Thursday, September 08, 2005

Notes from the Other Side

Today's post is from Jane Kenyon, one of my favorite contemporary American poets. Jane was born in 1947 and died in 1995 after a 15-month battle with leukemia.



================================

Notes from the Other Side

I divested myself of despair
and fear when I came here.

Now there is no more catching
one's own eye in the mirror,

there are no bad books, no plastic,
no insurance premiums, and of course

no illness. Contrition
does not exist, nor gnashing

of teeth. No one howls as the first
clod of earth hits the casket.

The poor we no longer have with us.
Our calm hearts strike only the hour,

and God, as promised, proves
to be mercy clothed in light.


Jane Kenyon

Tuesday, September 06, 2005

And one of my own...

And one of my own...

=========================

I am a dangerous man
fraught with hidden peril,
soul shoals, heart reefs,
riptides dragging spirits
from safe shores
to midnight depths
of prussian sea,

drowning you,
consuming me,
consuming you,
drowning me.


Dale

Laughter and love...

Another of my favorite poems by Neruda focuses on his lover's laughter and it's power to renew him in life's struggles.
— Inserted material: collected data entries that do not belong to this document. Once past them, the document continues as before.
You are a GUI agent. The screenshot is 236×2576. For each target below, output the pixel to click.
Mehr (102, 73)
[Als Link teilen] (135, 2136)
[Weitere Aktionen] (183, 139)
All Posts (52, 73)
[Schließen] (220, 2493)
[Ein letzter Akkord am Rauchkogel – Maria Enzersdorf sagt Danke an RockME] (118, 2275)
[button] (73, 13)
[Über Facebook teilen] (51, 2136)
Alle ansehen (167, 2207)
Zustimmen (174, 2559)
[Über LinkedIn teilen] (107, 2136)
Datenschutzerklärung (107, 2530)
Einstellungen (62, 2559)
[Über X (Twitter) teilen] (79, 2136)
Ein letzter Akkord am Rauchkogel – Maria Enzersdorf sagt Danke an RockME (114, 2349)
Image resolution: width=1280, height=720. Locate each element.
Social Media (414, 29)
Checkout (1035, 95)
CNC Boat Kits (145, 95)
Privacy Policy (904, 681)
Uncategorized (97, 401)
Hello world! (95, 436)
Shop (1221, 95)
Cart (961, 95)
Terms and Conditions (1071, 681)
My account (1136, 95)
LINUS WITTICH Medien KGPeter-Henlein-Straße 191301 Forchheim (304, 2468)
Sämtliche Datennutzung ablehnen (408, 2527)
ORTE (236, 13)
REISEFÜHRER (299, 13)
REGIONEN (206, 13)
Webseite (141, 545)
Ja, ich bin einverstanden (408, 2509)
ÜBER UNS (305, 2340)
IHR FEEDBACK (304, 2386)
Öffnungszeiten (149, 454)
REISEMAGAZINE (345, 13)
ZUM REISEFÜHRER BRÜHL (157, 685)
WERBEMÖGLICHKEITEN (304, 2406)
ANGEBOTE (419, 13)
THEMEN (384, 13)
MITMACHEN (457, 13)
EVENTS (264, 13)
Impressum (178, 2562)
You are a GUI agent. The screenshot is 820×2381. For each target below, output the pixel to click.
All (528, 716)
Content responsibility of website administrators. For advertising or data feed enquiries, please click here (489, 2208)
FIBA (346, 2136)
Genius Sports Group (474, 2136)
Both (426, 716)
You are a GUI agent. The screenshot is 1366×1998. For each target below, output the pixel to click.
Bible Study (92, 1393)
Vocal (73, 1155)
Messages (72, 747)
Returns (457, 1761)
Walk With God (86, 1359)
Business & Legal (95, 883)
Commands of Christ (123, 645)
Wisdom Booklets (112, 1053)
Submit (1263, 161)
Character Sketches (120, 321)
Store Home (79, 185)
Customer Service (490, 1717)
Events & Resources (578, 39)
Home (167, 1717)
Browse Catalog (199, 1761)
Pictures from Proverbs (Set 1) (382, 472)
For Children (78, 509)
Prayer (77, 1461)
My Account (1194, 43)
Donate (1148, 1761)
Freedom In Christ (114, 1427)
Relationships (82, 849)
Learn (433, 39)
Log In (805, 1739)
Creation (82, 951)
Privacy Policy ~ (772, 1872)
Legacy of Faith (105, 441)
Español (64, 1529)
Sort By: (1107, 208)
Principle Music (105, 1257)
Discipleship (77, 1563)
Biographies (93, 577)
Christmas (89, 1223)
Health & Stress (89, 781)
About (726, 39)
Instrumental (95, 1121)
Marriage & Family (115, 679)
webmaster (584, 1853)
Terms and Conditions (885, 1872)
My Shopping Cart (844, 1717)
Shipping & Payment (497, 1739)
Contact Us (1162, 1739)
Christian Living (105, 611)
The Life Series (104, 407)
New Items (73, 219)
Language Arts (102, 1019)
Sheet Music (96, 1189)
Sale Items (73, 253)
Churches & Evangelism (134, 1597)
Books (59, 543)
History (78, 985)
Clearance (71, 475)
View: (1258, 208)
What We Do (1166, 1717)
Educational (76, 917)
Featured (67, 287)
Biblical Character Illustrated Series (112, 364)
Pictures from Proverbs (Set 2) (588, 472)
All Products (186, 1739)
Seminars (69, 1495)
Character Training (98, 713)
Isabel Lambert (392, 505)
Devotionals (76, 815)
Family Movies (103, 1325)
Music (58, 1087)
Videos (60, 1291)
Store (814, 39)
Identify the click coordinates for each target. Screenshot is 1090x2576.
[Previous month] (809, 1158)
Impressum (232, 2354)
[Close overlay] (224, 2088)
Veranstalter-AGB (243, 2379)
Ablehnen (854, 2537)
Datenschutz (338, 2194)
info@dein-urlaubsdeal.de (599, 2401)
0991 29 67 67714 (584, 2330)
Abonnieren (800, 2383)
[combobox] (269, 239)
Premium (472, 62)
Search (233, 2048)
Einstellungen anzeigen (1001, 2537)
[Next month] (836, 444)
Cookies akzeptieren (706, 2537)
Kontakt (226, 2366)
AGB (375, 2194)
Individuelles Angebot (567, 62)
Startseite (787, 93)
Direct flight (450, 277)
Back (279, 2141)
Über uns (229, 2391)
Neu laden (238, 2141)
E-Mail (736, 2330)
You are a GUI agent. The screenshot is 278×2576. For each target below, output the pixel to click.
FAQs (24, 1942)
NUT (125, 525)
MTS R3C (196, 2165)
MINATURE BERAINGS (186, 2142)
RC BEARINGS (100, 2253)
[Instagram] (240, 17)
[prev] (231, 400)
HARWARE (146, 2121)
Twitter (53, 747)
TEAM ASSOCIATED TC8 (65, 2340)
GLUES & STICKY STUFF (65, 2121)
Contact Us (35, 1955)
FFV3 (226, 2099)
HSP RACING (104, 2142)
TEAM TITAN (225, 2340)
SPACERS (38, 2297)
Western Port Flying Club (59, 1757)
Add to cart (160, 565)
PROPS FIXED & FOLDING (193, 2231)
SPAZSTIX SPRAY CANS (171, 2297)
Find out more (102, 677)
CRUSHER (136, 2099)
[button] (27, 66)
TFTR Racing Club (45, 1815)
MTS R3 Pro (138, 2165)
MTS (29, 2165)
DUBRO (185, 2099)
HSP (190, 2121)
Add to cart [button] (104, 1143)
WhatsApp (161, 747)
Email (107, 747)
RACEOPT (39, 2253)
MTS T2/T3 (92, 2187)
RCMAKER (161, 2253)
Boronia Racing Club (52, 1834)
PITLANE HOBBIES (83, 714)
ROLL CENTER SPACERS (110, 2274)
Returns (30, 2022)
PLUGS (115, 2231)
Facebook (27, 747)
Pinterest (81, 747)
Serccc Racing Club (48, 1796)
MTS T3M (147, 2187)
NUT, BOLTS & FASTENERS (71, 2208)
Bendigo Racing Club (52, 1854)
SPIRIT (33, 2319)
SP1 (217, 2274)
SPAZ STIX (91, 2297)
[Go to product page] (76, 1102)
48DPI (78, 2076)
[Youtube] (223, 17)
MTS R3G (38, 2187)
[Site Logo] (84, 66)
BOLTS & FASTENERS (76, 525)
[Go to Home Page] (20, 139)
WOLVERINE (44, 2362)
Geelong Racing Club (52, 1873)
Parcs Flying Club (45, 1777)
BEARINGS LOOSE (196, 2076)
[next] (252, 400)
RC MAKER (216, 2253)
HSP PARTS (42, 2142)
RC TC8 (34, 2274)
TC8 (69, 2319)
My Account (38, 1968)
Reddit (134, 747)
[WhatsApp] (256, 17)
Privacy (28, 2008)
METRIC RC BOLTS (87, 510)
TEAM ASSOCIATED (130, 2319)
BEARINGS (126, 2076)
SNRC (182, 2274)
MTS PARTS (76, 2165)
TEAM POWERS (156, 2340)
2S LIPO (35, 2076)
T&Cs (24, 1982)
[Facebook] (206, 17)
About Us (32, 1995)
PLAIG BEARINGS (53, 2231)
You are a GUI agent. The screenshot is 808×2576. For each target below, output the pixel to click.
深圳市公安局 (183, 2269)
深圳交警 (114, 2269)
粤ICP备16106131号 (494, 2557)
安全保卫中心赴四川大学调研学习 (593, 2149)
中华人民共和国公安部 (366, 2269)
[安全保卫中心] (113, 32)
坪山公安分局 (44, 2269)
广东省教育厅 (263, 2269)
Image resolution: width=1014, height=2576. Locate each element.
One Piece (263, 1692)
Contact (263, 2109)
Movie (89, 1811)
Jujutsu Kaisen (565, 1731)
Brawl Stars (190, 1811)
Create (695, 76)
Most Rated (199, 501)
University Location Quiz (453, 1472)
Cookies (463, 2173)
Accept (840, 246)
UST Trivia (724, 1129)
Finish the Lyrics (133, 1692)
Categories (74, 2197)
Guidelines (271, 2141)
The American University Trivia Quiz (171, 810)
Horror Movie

"Your Laughter" ("Tu Risa") was written to Matilde Urrutia when she was his lover. As his wife, he wrote her 100 Love Sonnets (Cien Sonetos de Amor) which seems to dispel the rumor that marriage ultimately kills love.



====================================


Your Laughter

Take bread away from me, if you wish,
take air away, but
do not take from me your laughter.

Do not take away the rose,
the lanceflower that you pluck,
the water that suddenly
bursts forth in your joy,
the sudden wave
of silver born in you.

My struggle is harsh and I come back
with eyes tired
at times from having seen
the unchanging earth,
but when your laughter enters
it rises to the sky seeking me
and it opens for me all
the doors of life.

My love, in the darkest
hour your laughter
opens, and if suddenly
you see my blood staining
the stones of the street,
laugh, because your laughter
will be for my hands
like a fresh sword.

Next to the sea in the autumn,
your laughter must raise
its foamy cascade,
and in the spring, love,
I want your laughter like
the flower I was waiting for,
the blue flower, the rose
of my echoing country.

Laugh at the night,
at the day, at the moon,
laugh at the twisted
streets of the island,
laugh at this clumsy
boy who loves you,
but when I open
my eyes and close them,
when my steps go,
when my steps return,
deny me bread, air,
light, spring,
but never your laughter
for I would die.


Pablo Neruda

Sunday, September 04, 2005

A lot of talk about relationship...

I've been seeing a lot of talk about relationship lately. Of course it reminds me of just what I eventually hope to find. And the poet, Pablo Neruda, captured the very thing in a few poignant lines of his Sonnet XVII.

For the movie buffs out there, it's the lines Robin Williams quotes to the "love interest" coming out of the med school library in Patch Adams--starting with, "I love you without knowing how, or when, or from where..." From there to the end. I hope I eventually find that with someone.





==============================================

Sonnet XVII

I don't love you as if you were the salt-rose, topaz
or arrow of carnations that propagate fire:
I love you as certain dark things are loved,
secretly, between the shadow and the soul.

I love you as the plant that doesn't bloom and carries
hidden within itself the light of those flowers,
and thanks to your love, darkly in my body
lives the dense fragrance that rises from the earth.

I love you without knowing how, or when, or from where,
I love you simply, without problems or pride:
I love you in this way because I don't know any other way of loving

but this, in which there is no I or you,
so intimate that your hand upon my chest is my hand,
so intimate that when I fall asleep it is your eyes that close.